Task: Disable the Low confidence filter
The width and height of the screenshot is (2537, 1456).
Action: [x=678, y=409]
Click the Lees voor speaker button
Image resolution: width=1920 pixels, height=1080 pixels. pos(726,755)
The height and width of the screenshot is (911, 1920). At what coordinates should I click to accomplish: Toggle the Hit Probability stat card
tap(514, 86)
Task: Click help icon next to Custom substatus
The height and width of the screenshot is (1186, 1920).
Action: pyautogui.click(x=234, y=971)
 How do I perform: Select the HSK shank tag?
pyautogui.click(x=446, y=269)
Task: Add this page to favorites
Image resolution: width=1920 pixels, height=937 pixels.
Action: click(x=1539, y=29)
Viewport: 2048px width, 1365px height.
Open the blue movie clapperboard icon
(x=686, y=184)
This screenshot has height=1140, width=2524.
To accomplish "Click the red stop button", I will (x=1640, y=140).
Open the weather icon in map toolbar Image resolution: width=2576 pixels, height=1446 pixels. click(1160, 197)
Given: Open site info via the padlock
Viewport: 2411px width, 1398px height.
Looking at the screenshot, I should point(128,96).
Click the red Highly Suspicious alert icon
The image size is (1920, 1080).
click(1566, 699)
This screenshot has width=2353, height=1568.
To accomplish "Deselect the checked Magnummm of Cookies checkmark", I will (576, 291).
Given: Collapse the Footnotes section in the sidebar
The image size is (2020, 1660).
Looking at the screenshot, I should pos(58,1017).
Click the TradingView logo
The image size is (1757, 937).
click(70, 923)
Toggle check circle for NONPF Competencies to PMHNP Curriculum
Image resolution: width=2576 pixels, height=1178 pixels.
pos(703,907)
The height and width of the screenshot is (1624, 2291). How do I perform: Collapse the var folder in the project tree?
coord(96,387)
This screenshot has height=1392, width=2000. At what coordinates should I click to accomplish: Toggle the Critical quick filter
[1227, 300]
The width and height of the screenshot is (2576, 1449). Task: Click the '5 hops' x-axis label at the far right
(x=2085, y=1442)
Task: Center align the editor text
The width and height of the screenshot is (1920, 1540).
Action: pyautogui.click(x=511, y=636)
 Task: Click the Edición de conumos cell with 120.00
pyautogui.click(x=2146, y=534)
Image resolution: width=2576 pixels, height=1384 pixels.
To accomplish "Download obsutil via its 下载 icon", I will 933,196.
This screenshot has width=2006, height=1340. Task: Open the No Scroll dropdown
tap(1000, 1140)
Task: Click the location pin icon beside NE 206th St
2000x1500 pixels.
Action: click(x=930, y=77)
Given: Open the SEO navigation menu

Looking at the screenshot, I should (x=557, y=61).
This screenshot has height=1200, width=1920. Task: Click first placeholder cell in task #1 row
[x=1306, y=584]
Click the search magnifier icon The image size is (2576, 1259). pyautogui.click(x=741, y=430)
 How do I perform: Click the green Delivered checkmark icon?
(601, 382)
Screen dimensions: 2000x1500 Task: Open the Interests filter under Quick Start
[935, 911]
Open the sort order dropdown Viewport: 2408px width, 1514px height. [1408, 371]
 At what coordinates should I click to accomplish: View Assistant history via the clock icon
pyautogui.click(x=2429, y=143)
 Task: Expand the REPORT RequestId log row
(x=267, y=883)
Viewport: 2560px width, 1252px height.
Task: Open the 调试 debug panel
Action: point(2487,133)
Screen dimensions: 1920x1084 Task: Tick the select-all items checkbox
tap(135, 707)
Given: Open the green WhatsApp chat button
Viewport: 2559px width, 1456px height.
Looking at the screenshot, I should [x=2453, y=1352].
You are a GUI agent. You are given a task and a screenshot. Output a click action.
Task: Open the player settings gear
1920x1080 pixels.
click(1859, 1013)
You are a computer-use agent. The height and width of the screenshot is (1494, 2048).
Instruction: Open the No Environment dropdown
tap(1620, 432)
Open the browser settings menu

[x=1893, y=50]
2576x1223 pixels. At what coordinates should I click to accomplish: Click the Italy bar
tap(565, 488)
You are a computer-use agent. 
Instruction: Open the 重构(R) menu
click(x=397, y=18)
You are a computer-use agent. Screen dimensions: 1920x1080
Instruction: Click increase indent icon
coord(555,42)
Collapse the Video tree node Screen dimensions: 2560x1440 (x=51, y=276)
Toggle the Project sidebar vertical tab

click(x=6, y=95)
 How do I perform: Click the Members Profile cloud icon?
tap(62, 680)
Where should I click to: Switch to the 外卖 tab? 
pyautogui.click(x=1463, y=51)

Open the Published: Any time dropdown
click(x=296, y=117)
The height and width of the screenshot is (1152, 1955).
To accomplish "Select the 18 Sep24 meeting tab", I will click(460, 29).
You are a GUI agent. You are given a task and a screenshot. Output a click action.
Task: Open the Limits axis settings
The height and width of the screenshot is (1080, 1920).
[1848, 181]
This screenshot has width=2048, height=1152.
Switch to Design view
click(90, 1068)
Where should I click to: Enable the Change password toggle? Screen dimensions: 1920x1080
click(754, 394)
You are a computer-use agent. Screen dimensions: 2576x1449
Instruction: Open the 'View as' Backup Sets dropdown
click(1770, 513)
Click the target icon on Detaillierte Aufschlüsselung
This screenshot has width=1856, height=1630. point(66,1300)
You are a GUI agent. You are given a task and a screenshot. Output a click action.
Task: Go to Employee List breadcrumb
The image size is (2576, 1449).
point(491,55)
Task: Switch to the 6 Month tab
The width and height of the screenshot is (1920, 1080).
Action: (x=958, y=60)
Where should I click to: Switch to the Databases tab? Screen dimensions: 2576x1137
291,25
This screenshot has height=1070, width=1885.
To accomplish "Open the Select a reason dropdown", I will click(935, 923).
= = = =
What to produce - Look over the listing. Pull out every line with the string "will" in it.

Reply to the task -
To accomplish "Click the red stop button", I will (x=1640, y=140).
To accomplish "Deselect the checked Magnummm of Cookies checkmark", I will (576, 291).
To accomplish "Download obsutil via its 下载 icon", I will 933,196.
To accomplish "Select the 18 Sep24 meeting tab", I will click(460, 29).
To accomplish "Open the Select a reason dropdown", I will click(935, 923).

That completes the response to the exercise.